Material supplied Start Marker

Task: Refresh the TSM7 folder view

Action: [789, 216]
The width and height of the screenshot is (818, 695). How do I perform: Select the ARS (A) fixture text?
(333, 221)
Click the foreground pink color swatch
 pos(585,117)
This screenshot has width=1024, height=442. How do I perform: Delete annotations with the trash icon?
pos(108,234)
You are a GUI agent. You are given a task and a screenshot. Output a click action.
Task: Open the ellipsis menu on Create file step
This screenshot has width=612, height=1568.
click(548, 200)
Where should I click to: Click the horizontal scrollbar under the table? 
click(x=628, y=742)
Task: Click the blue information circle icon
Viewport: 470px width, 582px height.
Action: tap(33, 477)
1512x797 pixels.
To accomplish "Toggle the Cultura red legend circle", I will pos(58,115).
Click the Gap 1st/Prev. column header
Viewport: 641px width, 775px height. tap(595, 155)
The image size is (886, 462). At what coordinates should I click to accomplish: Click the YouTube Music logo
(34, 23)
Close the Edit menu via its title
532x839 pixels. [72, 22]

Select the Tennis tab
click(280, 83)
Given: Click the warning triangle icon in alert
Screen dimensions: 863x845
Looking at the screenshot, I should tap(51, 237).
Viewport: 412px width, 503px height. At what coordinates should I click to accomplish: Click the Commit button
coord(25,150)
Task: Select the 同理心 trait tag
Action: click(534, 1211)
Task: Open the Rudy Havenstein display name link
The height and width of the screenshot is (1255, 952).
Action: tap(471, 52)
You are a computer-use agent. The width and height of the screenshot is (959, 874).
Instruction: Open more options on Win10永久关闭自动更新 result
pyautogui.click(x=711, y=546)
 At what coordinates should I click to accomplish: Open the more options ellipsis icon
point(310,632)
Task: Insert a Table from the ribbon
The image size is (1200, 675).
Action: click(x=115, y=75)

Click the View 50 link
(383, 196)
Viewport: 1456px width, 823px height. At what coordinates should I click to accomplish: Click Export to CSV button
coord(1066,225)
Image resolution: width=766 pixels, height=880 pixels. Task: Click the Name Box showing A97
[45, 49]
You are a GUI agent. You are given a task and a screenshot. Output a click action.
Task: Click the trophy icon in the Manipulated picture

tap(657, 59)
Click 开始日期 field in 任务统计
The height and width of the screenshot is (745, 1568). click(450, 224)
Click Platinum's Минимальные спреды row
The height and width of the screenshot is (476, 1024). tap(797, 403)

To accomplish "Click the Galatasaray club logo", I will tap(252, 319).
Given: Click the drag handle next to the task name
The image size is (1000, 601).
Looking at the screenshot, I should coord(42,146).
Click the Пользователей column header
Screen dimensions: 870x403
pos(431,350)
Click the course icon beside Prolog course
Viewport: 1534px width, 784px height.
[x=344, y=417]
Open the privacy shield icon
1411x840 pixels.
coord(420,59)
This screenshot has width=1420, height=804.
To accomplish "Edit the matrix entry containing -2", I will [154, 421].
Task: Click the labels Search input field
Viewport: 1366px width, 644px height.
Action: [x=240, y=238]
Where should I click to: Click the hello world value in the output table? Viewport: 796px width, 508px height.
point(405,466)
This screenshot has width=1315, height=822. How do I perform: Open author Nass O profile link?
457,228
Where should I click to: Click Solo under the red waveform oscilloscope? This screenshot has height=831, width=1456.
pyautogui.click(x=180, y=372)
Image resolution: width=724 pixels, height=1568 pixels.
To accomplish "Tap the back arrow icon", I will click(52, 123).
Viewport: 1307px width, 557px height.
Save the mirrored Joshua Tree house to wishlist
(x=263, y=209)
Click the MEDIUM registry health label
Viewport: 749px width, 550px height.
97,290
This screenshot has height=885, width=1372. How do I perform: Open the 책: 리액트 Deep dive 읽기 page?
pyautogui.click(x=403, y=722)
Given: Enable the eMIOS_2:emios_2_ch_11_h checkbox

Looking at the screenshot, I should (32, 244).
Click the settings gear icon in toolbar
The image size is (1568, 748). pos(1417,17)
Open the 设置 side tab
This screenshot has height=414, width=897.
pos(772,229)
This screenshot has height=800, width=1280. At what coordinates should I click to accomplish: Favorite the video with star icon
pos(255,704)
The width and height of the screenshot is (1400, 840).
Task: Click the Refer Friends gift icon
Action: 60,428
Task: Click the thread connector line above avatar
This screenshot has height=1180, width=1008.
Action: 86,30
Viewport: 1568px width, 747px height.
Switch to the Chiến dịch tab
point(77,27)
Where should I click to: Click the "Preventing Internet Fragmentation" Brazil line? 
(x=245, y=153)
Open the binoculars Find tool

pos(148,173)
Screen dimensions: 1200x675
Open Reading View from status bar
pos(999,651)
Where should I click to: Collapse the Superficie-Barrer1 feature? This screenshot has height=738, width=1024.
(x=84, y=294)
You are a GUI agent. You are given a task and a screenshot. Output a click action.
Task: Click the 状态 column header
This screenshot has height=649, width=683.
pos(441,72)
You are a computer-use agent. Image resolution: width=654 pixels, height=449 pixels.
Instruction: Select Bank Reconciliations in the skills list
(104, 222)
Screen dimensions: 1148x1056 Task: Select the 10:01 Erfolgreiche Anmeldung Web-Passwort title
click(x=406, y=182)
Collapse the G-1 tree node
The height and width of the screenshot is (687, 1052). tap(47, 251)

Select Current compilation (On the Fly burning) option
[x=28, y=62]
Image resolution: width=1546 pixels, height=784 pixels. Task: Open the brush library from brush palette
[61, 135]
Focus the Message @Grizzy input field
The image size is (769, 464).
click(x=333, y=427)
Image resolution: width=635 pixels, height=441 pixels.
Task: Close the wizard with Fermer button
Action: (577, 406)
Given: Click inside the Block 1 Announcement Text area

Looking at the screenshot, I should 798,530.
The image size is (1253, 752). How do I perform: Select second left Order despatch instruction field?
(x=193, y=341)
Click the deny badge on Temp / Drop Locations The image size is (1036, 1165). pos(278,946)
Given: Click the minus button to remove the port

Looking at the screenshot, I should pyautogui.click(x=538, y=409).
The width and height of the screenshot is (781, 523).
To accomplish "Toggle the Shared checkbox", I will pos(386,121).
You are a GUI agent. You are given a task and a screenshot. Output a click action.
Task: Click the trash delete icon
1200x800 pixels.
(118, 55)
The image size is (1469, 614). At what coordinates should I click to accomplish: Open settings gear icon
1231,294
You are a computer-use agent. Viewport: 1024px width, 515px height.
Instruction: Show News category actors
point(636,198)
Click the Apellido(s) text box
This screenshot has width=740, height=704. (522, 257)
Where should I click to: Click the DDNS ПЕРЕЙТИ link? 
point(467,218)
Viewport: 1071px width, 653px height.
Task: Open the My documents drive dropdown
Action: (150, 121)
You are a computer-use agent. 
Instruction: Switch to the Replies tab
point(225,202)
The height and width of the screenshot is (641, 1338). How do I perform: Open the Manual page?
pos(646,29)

Material supplied End Marker

Brief:
Every line of the listing should be repeated exactly.

Worked solution:
Task: Refresh the TSM7 folder view

Action: [789, 216]
The width and height of the screenshot is (818, 695). How do I perform: Select the ARS (A) fixture text?
(333, 221)
Click the foreground pink color swatch
 pos(585,117)
This screenshot has width=1024, height=442. How do I perform: Delete annotations with the trash icon?
pos(108,234)
You are a GUI agent. You are given a task and a screenshot. Output a click action.
Task: Open the ellipsis menu on Create file step
This screenshot has width=612, height=1568.
click(548, 200)
Where should I click to: Click the horizontal scrollbar under the table? 
click(x=628, y=742)
Task: Click the blue information circle icon
Viewport: 470px width, 582px height.
Action: tap(33, 477)
1512x797 pixels.
To accomplish "Toggle the Cultura red legend circle", I will pos(58,115).
Click the Gap 1st/Prev. column header
Viewport: 641px width, 775px height. tap(595, 155)
The image size is (886, 462). At what coordinates should I click to accomplish: Click the YouTube Music logo
(34, 23)
Close the Edit menu via its title
532x839 pixels. [72, 22]

Select the Tennis tab
click(280, 83)
Given: Click the warning triangle icon in alert
Screen dimensions: 863x845
Looking at the screenshot, I should tap(51, 237).
Viewport: 412px width, 503px height. At what coordinates should I click to accomplish: Click the Commit button
coord(25,150)
Task: Select the 同理心 trait tag
Action: click(534, 1211)
Task: Open the Rudy Havenstein display name link
The height and width of the screenshot is (1255, 952).
Action: tap(471, 52)
You are a computer-use agent. The width and height of the screenshot is (959, 874).
Instruction: Open more options on Win10永久关闭自动更新 result
pyautogui.click(x=711, y=546)
 At what coordinates should I click to accomplish: Open the more options ellipsis icon
point(310,632)
Task: Insert a Table from the ribbon
The image size is (1200, 675).
Action: click(x=115, y=75)

Click the View 50 link
(383, 196)
Viewport: 1456px width, 823px height. At what coordinates should I click to accomplish: Click Export to CSV button
coord(1066,225)
Image resolution: width=766 pixels, height=880 pixels. Task: Click the Name Box showing A97
[45, 49]
You are a GUI agent. You are given a task and a screenshot. Output a click action.
Task: Click the trophy icon in the Manipulated picture

tap(657, 59)
Click 开始日期 field in 任务统计
The height and width of the screenshot is (745, 1568). click(450, 224)
Click Platinum's Минимальные спреды row
The height and width of the screenshot is (476, 1024). tap(797, 403)

To accomplish "Click the Galatasaray club logo", I will tap(252, 319).
Given: Click the drag handle next to the task name
The image size is (1000, 601).
Looking at the screenshot, I should coord(42,146).
Click the Пользователей column header
Screen dimensions: 870x403
pos(431,350)
Click the course icon beside Prolog course
Viewport: 1534px width, 784px height.
[x=344, y=417]
Open the privacy shield icon
1411x840 pixels.
coord(420,59)
This screenshot has width=1420, height=804.
To accomplish "Edit the matrix entry containing -2", I will [154, 421].
Task: Click the labels Search input field
Viewport: 1366px width, 644px height.
Action: [x=240, y=238]
Where should I click to: Click the hello world value in the output table? Viewport: 796px width, 508px height.
point(405,466)
This screenshot has width=1315, height=822. How do I perform: Open author Nass O profile link?
457,228
Where should I click to: Click Solo under the red waveform oscilloscope? This screenshot has height=831, width=1456.
pyautogui.click(x=180, y=372)
Image resolution: width=724 pixels, height=1568 pixels.
To accomplish "Tap the back arrow icon", I will click(52, 123).
Viewport: 1307px width, 557px height.
Save the mirrored Joshua Tree house to wishlist
(x=263, y=209)
Click the MEDIUM registry health label
Viewport: 749px width, 550px height.
97,290
This screenshot has height=885, width=1372. How do I perform: Open the 책: 리액트 Deep dive 읽기 page?
pyautogui.click(x=403, y=722)
Given: Enable the eMIOS_2:emios_2_ch_11_h checkbox

Looking at the screenshot, I should (32, 244).
Click the settings gear icon in toolbar
The image size is (1568, 748). pos(1417,17)
Open the 设置 side tab
This screenshot has height=414, width=897.
pos(772,229)
This screenshot has height=800, width=1280. At what coordinates should I click to accomplish: Favorite the video with star icon
pos(255,704)
The width and height of the screenshot is (1400, 840).
Task: Click the Refer Friends gift icon
Action: 60,428
Task: Click the thread connector line above avatar
This screenshot has height=1180, width=1008.
Action: 86,30
Viewport: 1568px width, 747px height.
Switch to the Chiến dịch tab
point(77,27)
Where should I click to: Click the "Preventing Internet Fragmentation" Brazil line? 
(x=245, y=153)
Open the binoculars Find tool

pos(148,173)
Screen dimensions: 1200x675
Open Reading View from status bar
pos(999,651)
Where should I click to: Collapse the Superficie-Barrer1 feature? This screenshot has height=738, width=1024.
(x=84, y=294)
You are a GUI agent. You are given a task and a screenshot. Output a click action.
Task: Click the 状态 column header
This screenshot has height=649, width=683.
pos(441,72)
You are a computer-use agent. Image resolution: width=654 pixels, height=449 pixels.
Instruction: Select Bank Reconciliations in the skills list
(104, 222)
Screen dimensions: 1148x1056 Task: Select the 10:01 Erfolgreiche Anmeldung Web-Passwort title
click(x=406, y=182)
Collapse the G-1 tree node
The height and width of the screenshot is (687, 1052). tap(47, 251)

Select Current compilation (On the Fly burning) option
[x=28, y=62]
Image resolution: width=1546 pixels, height=784 pixels. Task: Open the brush library from brush palette
[61, 135]
Focus the Message @Grizzy input field
The image size is (769, 464).
click(x=333, y=427)
Image resolution: width=635 pixels, height=441 pixels.
Task: Close the wizard with Fermer button
Action: (577, 406)
Given: Click inside the Block 1 Announcement Text area

Looking at the screenshot, I should 798,530.
The image size is (1253, 752). How do I perform: Select second left Order despatch instruction field?
(x=193, y=341)
Click the deny badge on Temp / Drop Locations The image size is (1036, 1165). pos(278,946)
Given: Click the minus button to remove the port

Looking at the screenshot, I should pyautogui.click(x=538, y=409).
The width and height of the screenshot is (781, 523).
To accomplish "Toggle the Shared checkbox", I will pos(386,121).
You are a GUI agent. You are given a task and a screenshot. Output a click action.
Task: Click the trash delete icon
1200x800 pixels.
(118, 55)
The image size is (1469, 614). At what coordinates should I click to accomplish: Open settings gear icon
1231,294
You are a computer-use agent. Viewport: 1024px width, 515px height.
Instruction: Show News category actors
point(636,198)
Click the Apellido(s) text box
This screenshot has width=740, height=704. (522, 257)
Where should I click to: Click the DDNS ПЕРЕЙТИ link? 
point(467,218)
Viewport: 1071px width, 653px height.
Task: Open the My documents drive dropdown
Action: (150, 121)
You are a computer-use agent. 
Instruction: Switch to the Replies tab
point(225,202)
The height and width of the screenshot is (641, 1338). How do I perform: Open the Manual page?
pos(646,29)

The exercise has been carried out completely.